* GIVEN EXERCISE
Continue the passage on Saint Maurice and the Theban Legion, picking up after its final sentence.

* READING PASSAGE
+---+

Saint Maurice: martyr, black saint, Knight Commander of the Theban Legion and Patron Saint of the Holy Roman Empire

Saint Maurice (Moritz or Mauritius), pictured here with St Elmo, was the Knight Commander of the famous Roman Theban Legion in the 3rd century.

His Feast Day is 22 September.

The Legion, almost entirely composed of Christians, was ordered from Thebes in Egypt to Gaul to assist Maximian.

Marcus Aurelius Valerius Maximianus Herculius (c.250-c.310), commonly referred to as Maximian, was Caesar (junior Roman Emperor) from July 285 and Augustus (senior Roman Emperor) from 1 April 286 to 1 May 305. He shared the latter title with his senior co-emperor, Diocletian, and they made a formidable duo in persecuting Christians.

Maximian established his residence at Trier but spent most of his time on campaign. He spent the late summer of 285 suppressing the Bagaudae, rebels in Gaul. From 285 to 288 he fought against Germanic tribes along the Rhine frontier. Together with Diocletian, he ran a scorched earth campaign deep into the territory of the Alamanni tribes in 288, temporarily relieving the Rhenish provinces from the threat of Germanic invasion.


Bust of the Christian-persecuting Roman Emperor Diocletian


However, when Maximian ordered the Theban Legion to attack local Christians, they refused and Maximian ordered them to be punished with the savage punishment of decimation, whereby every tenth man was randomly executed.

More such orders followed but they still refused, encouraged by Maurice, and they were further punished. Finally, in response to their refusal to use violence against fellow Christians, Maximian ordered all the remaining members of the 6,600 strong Legion to be executed. This took place in Agaunum, which is now Saint Maurice-en-Valais, site of the Abbey of Saint Maurice-en-Valais, in Switzerland.

In the East of Switzerland is another St Moritz, the famous skiing resort, also named after St Maurice of Agaunum.

Near Agaunum, in a place still identifiable as a former temple to Mercury, god of travellers, a revelation led to the discovery of the bones of the Agaunum martyrs during the time of Theodore, Bishop of Octodurus (now Martigny), who was in office in 350 AD.

Their martyrology was written by Eucherius, Bishop of Lyon, who died in 494 AD.

He wrote:

"We often hear, do we not, a particular locality or city is held in high honour because of one single martyr who died there, and quite rightly, because in each case the saint gave his precious soul to the most high God. How much more should this sacred place, Agaunum, be reverenced, where so many thousands of martyrs have been slain, with the sword, for the sake of Christ."

The actual site of the martyrdom (or of the cache of bones) was pointed out to pilgrims as the "true place" the vrai lieu, a name it still carries, as Verroliez.

+---+

* Entries drawn from a collection
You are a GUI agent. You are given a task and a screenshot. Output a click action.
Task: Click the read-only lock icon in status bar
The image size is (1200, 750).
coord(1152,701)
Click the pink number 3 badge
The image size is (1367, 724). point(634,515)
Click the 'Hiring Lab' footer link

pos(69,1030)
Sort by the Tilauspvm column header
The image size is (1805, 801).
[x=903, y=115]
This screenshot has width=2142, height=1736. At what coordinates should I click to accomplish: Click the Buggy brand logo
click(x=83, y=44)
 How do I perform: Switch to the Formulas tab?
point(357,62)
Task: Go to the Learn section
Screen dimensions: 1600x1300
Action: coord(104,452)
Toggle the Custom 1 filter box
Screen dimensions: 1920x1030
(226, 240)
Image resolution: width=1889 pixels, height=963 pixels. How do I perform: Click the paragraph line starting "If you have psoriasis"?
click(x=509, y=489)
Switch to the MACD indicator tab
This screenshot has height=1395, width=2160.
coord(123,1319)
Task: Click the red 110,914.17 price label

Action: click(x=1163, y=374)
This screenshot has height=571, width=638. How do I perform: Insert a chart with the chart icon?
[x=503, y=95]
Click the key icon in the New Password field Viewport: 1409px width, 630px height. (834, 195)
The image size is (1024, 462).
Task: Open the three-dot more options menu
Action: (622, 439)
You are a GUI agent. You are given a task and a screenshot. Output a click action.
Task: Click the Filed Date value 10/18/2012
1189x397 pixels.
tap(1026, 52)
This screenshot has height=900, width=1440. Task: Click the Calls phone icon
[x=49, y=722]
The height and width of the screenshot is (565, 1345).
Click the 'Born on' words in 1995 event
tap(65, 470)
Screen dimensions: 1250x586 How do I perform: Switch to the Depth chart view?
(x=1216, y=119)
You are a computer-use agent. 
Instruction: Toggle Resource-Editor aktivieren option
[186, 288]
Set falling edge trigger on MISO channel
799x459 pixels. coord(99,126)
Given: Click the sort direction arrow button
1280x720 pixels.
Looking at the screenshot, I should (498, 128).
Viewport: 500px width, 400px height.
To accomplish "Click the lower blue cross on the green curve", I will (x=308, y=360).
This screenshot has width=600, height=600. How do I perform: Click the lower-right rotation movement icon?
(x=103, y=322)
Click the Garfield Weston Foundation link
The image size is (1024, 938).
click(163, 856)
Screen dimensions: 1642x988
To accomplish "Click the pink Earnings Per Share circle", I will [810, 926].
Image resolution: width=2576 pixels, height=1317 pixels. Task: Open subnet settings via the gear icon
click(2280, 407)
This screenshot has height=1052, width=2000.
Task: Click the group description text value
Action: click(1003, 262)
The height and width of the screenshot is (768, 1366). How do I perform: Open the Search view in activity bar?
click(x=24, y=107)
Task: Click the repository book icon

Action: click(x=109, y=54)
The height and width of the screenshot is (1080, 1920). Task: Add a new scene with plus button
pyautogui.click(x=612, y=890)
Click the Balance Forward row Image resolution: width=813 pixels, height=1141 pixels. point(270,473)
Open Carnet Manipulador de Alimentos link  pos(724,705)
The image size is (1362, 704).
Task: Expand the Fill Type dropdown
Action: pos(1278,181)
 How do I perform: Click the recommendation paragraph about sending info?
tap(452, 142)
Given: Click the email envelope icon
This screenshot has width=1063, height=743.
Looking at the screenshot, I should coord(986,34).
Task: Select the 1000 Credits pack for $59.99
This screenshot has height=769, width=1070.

+---+

* TASK RESULT
In 515, the basilica on the site became the centre of a monastery built on land donated by Sigismund of Burgundy, the first king of the Burgundians to convert from Arianism to Catholic Christianity.


The Bell tower of the Abbey of St Maurice in St Maurice-en-Valais, Switzerland


The liturgy at the Abbey, known as the laus perennis, "perpetual praise", of relays of choirs, was an innovation for Western Europe, imported from Constantinople. It was distinctive to the Abbey of St. Maurice and the practice spread widely from there.

St. Maurice's Abbey at Agaunum was the chief abbey of the Burgundian kingdom.

St Maurice became a patron saint of the Holy Roman Emperors.

In 926, Roman Emperor Henry I (919–936), ceded the present Swiss canton of Aargau to the Abbey, in return for St Maurice's lance, sword and spurs.

Aargau is the region in which is found the original seat of the Habsburgs, later the most famous of the Holy Roman Emperors.


St Maurice as a mounted Knight


The sword and spurs of Saint Maurice formed part of the regalia used at coronations of the Holy Roman Emperors (and later Austro-Hungarian Emperors), and were among the most important insignia of the imperial throne.

Moreover, the Holy Roman Emperors were traditionally anointed before the altar of Saint Maurice in St. Peter's Basilica, Rome.



The Martyrdom of St Maurice and the Theban Legion


Emperor Henry I the Fowler held a royal court gathering (Reichsversammlung) at Magdeburg. At the same time the Mauritius Kloster, in honour of St Maurice, was founded.

In 961, Emperor Otto the Great built and enriched the cathedral at Magdeburg in preparation for his own tomb. In that year, in the presence of all of the nobility, on the vigil of Christmas, the body of St. Maurice was conveyed to Emperor Otto at Regensburg along with the bodies of some of the saint's companion legionaries. They were then conveyed to Magdeburg, received with great honour and are still venerated there.

Maurice is traditionally depicted in full armour, often emblazoned with a red cross. In folk culture he has become connected with the legend of the "Spear of Destiny", which he is supposed to have carried into battle; his name is engraved on the Holy Lance of Vienna, one of several relics claimed as the spear that pierced the side of our Lord upon the Cross.


The Holy Lance of Vienna.
It is said to be the spear by which Longinus pierced the side of Christ.
Longinus soon converted to Christianity and was later venerated as a saint


Hundreds of religious houses are dedicated to him as well as chivalric orders, including the famous Burgundian Order of the Golden Fleece which later became the heirloom of the Holy Roman Emperors, and the Order of Saint Maurice. Many towns have been named after him, also.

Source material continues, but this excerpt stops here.